TheNewGuy
TheNewGuy

Reputation: 579

bash input/ouput to a log file

I have a bash script with below statement. I need to output both the question "Are you happy? and the answer "yes" or "no" to a log file. I'm able to get the answer to log file with "echo "$yn" >>log1.log 2>&1" but not the question (read command)

while true; do
    read -p "Are you happy? " yn
    case $yn in
        [Yy]* ) break;;
        [Nn]* ) exit;;
        * ) echo "Please answer yes or no.";;
    esac
done
echo "$yn" >>log1.log 2>&1

What I have tried: read -p "Are you okay?" yn > log.log 2>&1 This will indeed work, however when I run my scrip the question is not displayed. The only way I found is to echo "Are you happy? $yn" >>log1.log 2>&1 The problem with this is that I have several prompts with long statements, I like to keep my scripts nice and short

Upvotes: 2

Views: 1618

Answers (1)

tripleee
tripleee

Reputation: 189397

The redirect only applies to the echo. You need to add a similar redirect afther the done. (This will also redirect the error message which you echo from within case, which incidentally should go to standard error):

while true; do
    read -p "Are you happy? " yn
    case $yn in
        [Yy]* ) break;;
        [Nn]* ) exit;;
        * ) echo "Please answer yes or no." >&2;;
    esac
done >>log1.log 2>&1
echo "$yn" >>log1.log

or put the entire sequence of commands inside parenthes or braces.

{ while true; do
    read -p "Are you happy? " yn
    case $yn in
        [Yy]* ) break;;
        [Nn]* ) exit;;
        * ) echo "Please answer yes or no." >&2;;
    esac
done
echo "$yn"; } >>log1.log 2>&1

Like you discovered, and like the term should reveal, a redirection causes the output to go to another place (so a file instead of your terminal, in this case). If you want it displayed on the terminal as well, tee does that, but it's probably not suitable for interactive scripts (because you can't include standard input in the output).

tripleee$ cat >nst
#!/bin/bash
while true; do
  read -p "Are you happy? " yn
  case $yn in
    [Yy]*) break;;
    [Nn]*) exit;;
    *) echo "Please answer yes or no." >&2;;
  esac
done
echo "$yn"
^D

tripleee$ chmod +x ./nst

tripleee$ ./nst 2>&1 | tee log1.log
Are you happy? forget it
Please answer yes or no.
Are you happy? no

tripleee$ cat log1.log
Are you happy? Please answer yes or no.
Are you happy? tripleee$

Perhaps you are actually looking for the script command?

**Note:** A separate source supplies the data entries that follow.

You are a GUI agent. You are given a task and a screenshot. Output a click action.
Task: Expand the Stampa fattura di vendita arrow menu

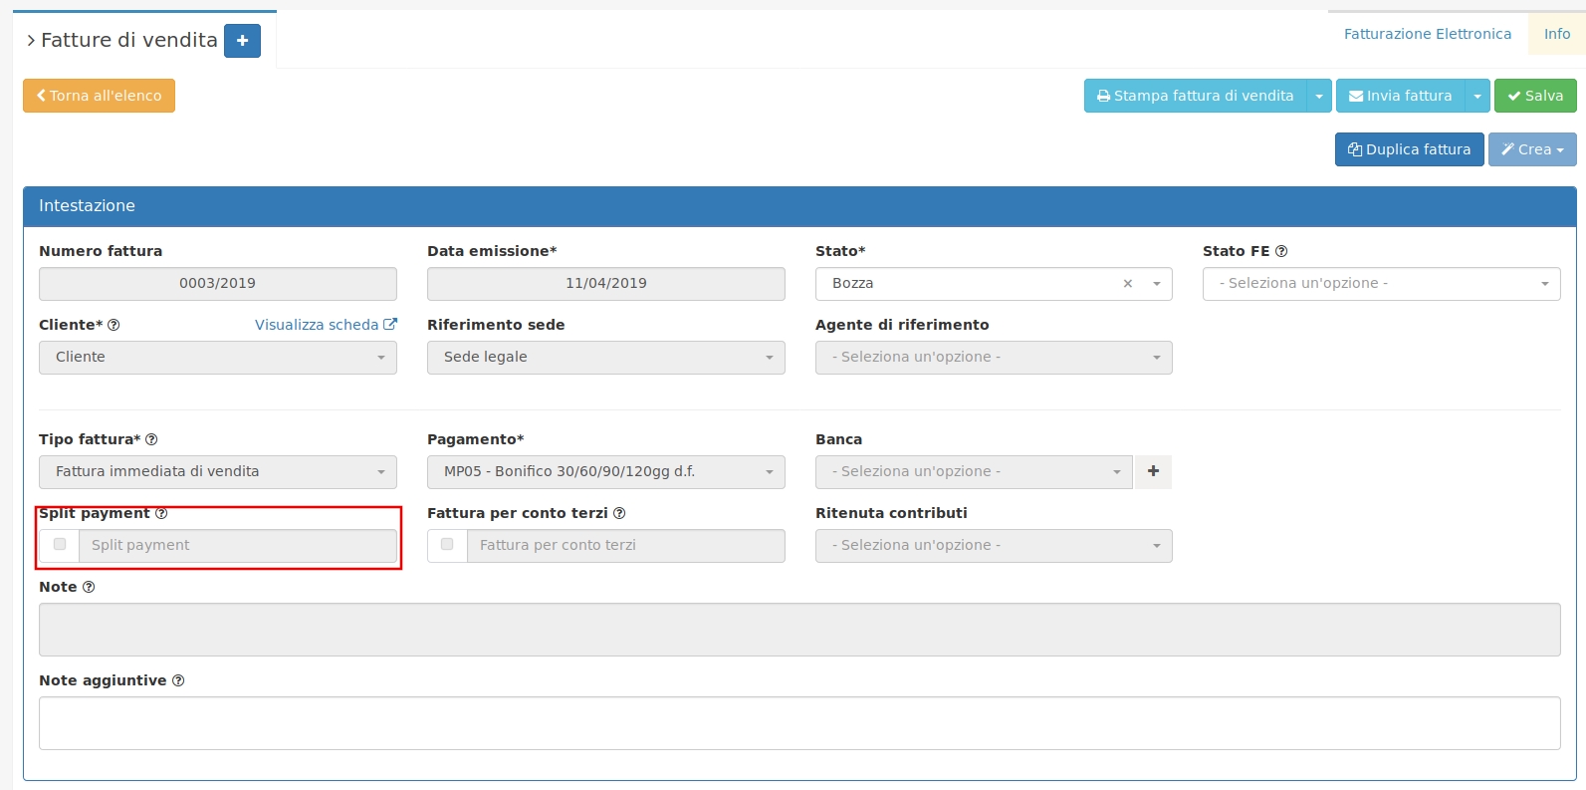[1318, 96]
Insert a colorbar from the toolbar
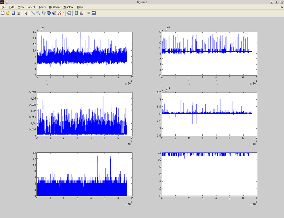284x218 pixels. coord(76,13)
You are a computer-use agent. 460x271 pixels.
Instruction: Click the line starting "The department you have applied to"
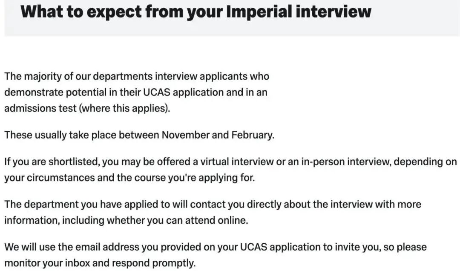tap(213, 205)
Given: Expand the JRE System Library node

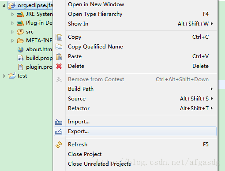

tripleee$ script typescript ./nst
Script started, output file is typescript
Are you happy? forget it
Please answer yes or no.
Are you happy? yes ma'am
yes ma'am

Script done, output file is typescript

tripleee$ nl -ba typescript
     1  Script started on Thu Oct 26 20:34:04 2017
     2  command: ./nst
     3  Are you happy? forget it
     4  Please answer yes or no.
     5  Are you happy? yes ma'am
     6  yes ma'am
     7  
     8  Script done on Thu Oct 26 20:34:11 2017

Note that the typescript file will contain any edits done by the user, i.e. typos and their correction will be included, with the various display codes used by the terminal to execute the edits.